## start

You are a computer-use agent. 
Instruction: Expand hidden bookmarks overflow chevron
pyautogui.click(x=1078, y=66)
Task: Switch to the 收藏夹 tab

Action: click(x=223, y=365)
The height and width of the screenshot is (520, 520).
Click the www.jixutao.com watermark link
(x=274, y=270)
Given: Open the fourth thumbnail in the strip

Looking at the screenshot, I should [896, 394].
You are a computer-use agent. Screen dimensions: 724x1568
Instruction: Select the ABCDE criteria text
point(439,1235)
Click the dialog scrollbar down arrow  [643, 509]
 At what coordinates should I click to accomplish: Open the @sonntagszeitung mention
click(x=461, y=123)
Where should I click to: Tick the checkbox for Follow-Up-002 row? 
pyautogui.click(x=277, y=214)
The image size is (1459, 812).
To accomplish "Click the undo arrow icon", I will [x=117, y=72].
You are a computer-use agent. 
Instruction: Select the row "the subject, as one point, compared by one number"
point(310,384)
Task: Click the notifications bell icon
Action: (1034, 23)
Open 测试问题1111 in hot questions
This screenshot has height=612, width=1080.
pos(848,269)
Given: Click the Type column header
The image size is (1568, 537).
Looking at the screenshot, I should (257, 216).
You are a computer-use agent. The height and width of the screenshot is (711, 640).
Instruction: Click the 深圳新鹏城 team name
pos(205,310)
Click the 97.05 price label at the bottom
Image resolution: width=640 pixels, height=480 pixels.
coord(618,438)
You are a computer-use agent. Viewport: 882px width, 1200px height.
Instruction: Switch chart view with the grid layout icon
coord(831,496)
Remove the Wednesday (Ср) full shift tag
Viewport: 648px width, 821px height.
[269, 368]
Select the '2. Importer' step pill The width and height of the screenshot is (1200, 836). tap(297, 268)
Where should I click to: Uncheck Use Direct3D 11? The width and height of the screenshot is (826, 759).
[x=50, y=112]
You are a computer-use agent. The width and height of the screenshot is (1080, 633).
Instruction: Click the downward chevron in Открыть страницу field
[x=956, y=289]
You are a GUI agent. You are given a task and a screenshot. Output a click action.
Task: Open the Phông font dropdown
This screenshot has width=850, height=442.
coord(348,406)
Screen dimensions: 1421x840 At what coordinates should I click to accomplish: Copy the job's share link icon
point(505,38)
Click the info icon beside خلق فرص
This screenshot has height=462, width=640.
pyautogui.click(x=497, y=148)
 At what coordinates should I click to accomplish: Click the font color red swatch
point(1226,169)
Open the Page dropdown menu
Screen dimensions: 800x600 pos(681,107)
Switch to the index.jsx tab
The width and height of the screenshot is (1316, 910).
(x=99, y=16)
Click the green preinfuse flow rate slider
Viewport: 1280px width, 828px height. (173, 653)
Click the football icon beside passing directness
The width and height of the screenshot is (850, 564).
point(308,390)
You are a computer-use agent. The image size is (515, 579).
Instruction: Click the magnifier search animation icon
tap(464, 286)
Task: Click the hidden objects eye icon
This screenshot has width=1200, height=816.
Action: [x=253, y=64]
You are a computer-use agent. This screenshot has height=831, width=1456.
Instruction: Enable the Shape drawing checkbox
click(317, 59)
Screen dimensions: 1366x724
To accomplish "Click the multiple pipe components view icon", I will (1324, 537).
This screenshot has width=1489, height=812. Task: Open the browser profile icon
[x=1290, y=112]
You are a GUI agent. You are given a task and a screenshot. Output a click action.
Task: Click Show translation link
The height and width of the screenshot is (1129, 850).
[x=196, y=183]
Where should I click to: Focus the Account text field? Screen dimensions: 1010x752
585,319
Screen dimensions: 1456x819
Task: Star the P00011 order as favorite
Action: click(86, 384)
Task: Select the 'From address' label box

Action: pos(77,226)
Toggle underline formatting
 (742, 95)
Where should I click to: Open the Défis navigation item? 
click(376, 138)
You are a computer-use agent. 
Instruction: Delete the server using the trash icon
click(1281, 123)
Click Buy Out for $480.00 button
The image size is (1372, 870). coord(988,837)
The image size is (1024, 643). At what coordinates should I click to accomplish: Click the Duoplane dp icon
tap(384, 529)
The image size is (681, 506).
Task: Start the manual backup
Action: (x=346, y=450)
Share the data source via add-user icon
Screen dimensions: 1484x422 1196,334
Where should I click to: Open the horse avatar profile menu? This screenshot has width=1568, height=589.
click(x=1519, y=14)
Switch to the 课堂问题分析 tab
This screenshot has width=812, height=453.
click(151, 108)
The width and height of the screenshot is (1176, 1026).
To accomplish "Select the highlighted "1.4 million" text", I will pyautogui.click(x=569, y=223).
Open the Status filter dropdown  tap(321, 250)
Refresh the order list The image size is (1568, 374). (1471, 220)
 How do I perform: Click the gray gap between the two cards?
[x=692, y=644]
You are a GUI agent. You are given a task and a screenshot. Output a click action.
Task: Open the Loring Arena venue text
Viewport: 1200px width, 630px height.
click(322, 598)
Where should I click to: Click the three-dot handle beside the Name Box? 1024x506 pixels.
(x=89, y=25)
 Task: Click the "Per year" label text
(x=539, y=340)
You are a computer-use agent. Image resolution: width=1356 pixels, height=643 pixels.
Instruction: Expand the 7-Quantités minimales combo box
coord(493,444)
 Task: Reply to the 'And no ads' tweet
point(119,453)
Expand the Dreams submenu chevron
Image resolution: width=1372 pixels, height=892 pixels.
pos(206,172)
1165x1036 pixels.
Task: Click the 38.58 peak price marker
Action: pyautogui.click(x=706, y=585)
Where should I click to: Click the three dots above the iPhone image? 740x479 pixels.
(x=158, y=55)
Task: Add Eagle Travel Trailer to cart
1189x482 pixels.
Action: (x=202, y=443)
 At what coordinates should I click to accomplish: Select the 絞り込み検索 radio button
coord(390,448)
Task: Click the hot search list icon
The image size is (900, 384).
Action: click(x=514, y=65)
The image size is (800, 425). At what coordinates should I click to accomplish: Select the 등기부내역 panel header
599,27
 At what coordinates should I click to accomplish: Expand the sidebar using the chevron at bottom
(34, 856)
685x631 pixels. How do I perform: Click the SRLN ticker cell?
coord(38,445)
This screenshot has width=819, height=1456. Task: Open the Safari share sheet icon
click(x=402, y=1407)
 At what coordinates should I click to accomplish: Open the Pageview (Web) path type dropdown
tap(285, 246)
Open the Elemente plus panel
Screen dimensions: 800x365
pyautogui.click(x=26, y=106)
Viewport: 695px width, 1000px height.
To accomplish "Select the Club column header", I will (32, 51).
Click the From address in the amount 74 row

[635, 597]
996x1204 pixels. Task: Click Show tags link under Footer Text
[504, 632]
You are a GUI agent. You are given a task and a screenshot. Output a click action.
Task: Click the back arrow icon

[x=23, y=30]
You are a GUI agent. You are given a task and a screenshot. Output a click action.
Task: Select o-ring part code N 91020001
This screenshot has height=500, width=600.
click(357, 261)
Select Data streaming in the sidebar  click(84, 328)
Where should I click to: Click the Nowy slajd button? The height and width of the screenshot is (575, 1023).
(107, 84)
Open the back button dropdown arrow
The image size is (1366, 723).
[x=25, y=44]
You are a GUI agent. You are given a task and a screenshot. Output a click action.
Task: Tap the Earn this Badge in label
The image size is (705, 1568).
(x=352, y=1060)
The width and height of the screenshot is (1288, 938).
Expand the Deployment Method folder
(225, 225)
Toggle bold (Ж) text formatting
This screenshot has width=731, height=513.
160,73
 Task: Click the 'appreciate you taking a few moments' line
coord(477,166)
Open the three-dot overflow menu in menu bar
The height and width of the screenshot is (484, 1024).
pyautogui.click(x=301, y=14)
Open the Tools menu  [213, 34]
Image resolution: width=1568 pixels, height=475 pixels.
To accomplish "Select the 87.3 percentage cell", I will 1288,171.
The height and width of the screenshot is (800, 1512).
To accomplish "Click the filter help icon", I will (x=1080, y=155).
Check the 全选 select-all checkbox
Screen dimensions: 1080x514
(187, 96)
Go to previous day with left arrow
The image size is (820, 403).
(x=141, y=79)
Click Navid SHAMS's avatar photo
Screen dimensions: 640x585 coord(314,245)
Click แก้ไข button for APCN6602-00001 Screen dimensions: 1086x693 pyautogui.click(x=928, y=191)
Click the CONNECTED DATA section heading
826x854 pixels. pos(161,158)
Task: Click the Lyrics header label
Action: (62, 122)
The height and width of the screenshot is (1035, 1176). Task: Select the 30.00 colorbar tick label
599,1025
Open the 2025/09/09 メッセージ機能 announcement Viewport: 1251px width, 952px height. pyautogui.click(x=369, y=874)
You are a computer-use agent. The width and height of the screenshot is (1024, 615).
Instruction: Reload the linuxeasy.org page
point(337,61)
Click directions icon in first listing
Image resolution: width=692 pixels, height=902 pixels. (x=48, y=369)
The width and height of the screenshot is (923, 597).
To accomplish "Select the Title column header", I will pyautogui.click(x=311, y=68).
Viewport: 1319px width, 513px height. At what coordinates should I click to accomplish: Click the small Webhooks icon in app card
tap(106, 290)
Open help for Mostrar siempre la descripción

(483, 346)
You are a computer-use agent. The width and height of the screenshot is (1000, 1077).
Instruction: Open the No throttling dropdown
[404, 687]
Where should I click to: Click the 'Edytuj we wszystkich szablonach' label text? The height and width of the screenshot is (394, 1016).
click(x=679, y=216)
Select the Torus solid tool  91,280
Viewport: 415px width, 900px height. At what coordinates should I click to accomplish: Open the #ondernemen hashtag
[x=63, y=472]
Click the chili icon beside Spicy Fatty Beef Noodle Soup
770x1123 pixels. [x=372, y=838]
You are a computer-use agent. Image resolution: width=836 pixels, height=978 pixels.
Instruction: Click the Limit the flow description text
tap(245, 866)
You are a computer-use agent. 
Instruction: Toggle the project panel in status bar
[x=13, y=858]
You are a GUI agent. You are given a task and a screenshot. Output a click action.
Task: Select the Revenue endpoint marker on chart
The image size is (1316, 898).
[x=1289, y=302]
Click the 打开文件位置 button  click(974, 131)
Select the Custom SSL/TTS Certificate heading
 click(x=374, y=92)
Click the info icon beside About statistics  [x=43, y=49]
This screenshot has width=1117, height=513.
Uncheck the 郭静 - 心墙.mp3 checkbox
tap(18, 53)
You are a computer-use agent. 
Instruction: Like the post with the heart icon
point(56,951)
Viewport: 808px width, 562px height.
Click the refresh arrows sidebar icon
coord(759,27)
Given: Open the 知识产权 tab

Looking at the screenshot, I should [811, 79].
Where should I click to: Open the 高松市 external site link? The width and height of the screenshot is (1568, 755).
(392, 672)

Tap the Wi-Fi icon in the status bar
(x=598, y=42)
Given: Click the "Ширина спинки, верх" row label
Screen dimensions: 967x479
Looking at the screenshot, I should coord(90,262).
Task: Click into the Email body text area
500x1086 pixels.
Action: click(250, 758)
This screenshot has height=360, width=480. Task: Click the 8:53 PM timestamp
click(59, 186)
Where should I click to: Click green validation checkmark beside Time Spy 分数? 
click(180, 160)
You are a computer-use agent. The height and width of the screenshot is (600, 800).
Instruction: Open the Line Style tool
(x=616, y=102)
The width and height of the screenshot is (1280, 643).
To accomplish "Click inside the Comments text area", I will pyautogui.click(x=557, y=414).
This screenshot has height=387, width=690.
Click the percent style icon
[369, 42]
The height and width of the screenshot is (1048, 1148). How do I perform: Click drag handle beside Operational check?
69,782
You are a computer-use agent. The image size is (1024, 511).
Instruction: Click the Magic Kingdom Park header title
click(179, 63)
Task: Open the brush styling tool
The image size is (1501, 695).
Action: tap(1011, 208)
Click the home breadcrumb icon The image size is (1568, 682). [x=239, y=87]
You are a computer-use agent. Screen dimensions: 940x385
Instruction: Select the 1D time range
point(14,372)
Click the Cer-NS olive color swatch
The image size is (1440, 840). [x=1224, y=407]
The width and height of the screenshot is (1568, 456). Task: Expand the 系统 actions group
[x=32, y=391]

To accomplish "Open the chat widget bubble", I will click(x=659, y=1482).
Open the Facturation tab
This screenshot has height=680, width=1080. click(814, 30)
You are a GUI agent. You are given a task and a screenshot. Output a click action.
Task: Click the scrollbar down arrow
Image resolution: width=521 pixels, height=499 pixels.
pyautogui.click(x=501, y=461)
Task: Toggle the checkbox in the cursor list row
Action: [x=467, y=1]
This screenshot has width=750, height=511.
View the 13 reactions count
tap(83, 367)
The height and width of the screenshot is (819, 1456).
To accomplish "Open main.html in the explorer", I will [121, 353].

## end

__What this task involves__: Rewrite the items from the line containing "Task: Switch to the 收藏夹 tab" down to the line containing "Looking at the screenshot, I should (257, 216).", changing "thumbnail" to "image" and leaving everything else as it is.

__Written answer__:
Task: Switch to the 收藏夹 tab

Action: click(x=223, y=365)
The height and width of the screenshot is (520, 520).
Click the www.jixutao.com watermark link
(x=274, y=270)
Given: Open the fourth image in the strip

Looking at the screenshot, I should [896, 394].
You are a computer-use agent. Screen dimensions: 724x1568
Instruction: Select the ABCDE criteria text
point(439,1235)
Click the dialog scrollbar down arrow  [643, 509]
 At what coordinates should I click to accomplish: Open the @sonntagszeitung mention
click(x=461, y=123)
Where should I click to: Tick the checkbox for Follow-Up-002 row? 
pyautogui.click(x=277, y=214)
The image size is (1459, 812).
To accomplish "Click the undo arrow icon", I will [x=117, y=72].
You are a computer-use agent. 
Instruction: Select the row "the subject, as one point, compared by one number"
point(310,384)
Task: Click the notifications bell icon
Action: (1034, 23)
Open 测试问题1111 in hot questions
This screenshot has height=612, width=1080.
pos(848,269)
Given: Click the Type column header
The image size is (1568, 537).
Looking at the screenshot, I should (257, 216).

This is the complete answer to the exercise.